Unlike most of his early recordings which have bass or other instrumental accompaniment, "Rollin' Stone" is a solo performance by Muddy Waters on vocal and electric guitar. It has "much empty space ... imbued with the power of a pause, of letting a note hang in the air, the anticipation of the next one".

"Rollin' Stone" was the first Muddy Waters record released on Chess Records and the second overall for the label (previous releases were on Aristocrat Records). It did not reach the national record charts, but sold about 70,000 copies and allowed Muddy Waters to quit his day job.

==Still a Fool==
In 1951, Muddy Waters used the vocal melody and guitar figure from "Rollin' Stone" for "Still a Fool". The song was more successful, reaching number nine in the Billboard R&B chart. Rather than a solo piece, Little Walter on second guitar and Leonard Chess on bass drum accompanied Muddy on vocal and guitar. Subsequent versions of "Rollin' Stone" or "Catfish Blues" often use some lyrics from "Still a Fool" (sometimes called "Two Trains Running" after the opening verse).
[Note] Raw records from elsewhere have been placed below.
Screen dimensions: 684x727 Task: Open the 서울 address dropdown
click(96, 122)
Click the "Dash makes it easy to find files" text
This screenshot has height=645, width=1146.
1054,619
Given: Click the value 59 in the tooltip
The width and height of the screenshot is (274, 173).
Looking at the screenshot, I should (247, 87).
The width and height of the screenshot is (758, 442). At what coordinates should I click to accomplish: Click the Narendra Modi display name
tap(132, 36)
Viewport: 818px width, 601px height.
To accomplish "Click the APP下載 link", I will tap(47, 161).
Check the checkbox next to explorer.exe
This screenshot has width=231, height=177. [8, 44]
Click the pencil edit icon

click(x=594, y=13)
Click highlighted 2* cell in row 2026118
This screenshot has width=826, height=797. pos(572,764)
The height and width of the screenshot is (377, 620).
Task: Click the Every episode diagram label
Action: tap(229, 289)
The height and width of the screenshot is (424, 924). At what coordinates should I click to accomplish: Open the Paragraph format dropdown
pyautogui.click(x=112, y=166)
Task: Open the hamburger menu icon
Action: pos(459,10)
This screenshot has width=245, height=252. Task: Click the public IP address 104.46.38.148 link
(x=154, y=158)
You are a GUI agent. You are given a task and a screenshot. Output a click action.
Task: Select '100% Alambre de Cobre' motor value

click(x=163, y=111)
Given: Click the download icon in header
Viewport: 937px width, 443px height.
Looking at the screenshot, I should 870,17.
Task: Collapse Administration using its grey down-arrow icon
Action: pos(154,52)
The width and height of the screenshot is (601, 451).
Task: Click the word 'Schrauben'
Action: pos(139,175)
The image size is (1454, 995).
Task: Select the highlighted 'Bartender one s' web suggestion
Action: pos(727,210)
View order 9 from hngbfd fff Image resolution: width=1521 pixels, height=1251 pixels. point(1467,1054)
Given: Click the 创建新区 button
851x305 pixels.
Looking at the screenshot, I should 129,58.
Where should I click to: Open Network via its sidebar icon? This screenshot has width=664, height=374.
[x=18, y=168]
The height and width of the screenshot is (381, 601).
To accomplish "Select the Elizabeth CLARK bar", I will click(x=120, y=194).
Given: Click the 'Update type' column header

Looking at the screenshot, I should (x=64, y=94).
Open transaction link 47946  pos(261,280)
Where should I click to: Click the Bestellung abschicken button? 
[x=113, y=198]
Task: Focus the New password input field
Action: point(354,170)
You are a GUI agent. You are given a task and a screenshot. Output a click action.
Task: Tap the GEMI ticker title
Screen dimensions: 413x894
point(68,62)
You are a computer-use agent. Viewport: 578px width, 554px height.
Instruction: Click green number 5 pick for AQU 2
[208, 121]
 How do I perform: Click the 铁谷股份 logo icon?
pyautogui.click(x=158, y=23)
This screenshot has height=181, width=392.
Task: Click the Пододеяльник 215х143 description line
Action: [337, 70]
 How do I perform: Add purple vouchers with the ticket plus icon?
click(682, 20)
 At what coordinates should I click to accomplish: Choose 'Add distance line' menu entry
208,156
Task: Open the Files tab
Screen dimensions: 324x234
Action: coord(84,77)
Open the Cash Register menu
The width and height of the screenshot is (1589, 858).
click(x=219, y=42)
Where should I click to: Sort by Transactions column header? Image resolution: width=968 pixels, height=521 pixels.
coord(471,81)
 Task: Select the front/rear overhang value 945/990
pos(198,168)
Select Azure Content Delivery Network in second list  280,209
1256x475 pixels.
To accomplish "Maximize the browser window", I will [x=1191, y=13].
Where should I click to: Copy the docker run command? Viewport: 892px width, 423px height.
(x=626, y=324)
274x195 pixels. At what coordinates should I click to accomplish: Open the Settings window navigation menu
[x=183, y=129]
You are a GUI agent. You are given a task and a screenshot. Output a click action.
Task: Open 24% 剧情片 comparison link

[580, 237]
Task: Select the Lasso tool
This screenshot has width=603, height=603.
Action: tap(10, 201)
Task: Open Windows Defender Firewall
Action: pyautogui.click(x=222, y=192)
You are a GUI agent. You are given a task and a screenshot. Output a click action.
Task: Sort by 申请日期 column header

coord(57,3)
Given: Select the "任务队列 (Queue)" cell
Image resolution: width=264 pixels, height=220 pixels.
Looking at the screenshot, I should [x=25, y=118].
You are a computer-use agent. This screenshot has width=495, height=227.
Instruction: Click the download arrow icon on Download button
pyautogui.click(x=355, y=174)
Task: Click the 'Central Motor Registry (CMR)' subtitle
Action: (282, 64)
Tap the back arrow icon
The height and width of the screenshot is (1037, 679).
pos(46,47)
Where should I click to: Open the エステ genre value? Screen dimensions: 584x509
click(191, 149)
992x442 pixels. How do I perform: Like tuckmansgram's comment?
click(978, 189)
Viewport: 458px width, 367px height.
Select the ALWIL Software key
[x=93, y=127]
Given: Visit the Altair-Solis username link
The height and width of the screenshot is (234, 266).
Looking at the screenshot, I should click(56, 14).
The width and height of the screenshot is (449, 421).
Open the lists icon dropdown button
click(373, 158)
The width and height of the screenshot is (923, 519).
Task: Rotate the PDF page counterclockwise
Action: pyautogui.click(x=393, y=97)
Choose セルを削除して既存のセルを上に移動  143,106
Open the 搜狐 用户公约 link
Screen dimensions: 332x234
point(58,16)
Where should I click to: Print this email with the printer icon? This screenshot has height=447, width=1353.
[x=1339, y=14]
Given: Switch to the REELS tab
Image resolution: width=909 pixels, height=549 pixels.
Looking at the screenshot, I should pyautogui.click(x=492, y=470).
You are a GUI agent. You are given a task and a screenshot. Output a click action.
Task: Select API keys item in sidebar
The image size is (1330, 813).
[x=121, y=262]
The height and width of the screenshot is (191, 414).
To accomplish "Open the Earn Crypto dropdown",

==Influence and recognition==
According to music writer Robert F. Palmer, English blues rock group the Rolling Stones (who recorded their version of the song on their 2023 album Hackney Diamonds as "Rolling Stone Blues") and the music magazine Rolling Stone took their names from the song. Moreover, magazine editor Jann Wenner explained:

The name of it [the magazine] is Rolling Stone, which comes from an old saying: 'A Rolling Stone gathers no moss.' Muddy Waters used the name for a song he wrote; The Rolling Stones took their name from Muddy’s song, and 'Like A Rolling Stone' was the title of Bob Dylan’s first rock and roll record.

In 2000, the song was honored with a Grammy Hall of Fame Award; in 2004, it was included at number 459 by Rolling Stone in its list of the "500 Greatest Songs of All Time". It was updated to number 465 in 2010. In 2019, the Blues Foundation inducted "Rollin' Stone" into the Blues Hall of Fame as a "Classic of Blues Recording".

In 1967, "Rollin' Stone" (and "Still a Fool") was used as part of Jimi Hendrix's "Catfish Blues", an homage to Muddy Waters, and included on the albums BBC Sessions and Blues. Hendrix's signature songs "Voodoo Chile" and "Voodoo Child (Slight Return)" evolved from his "Catfish Blues".

Frank Zappa recorded a version of the song at the Record Plant in 1970. The vocals were later wiped and the backing track was then re-utilized to create the song "Stink-Foot" on Apostrophe (') (1974). A rough mix of the original version was posthumously released in 2023 on Funky Nothingness.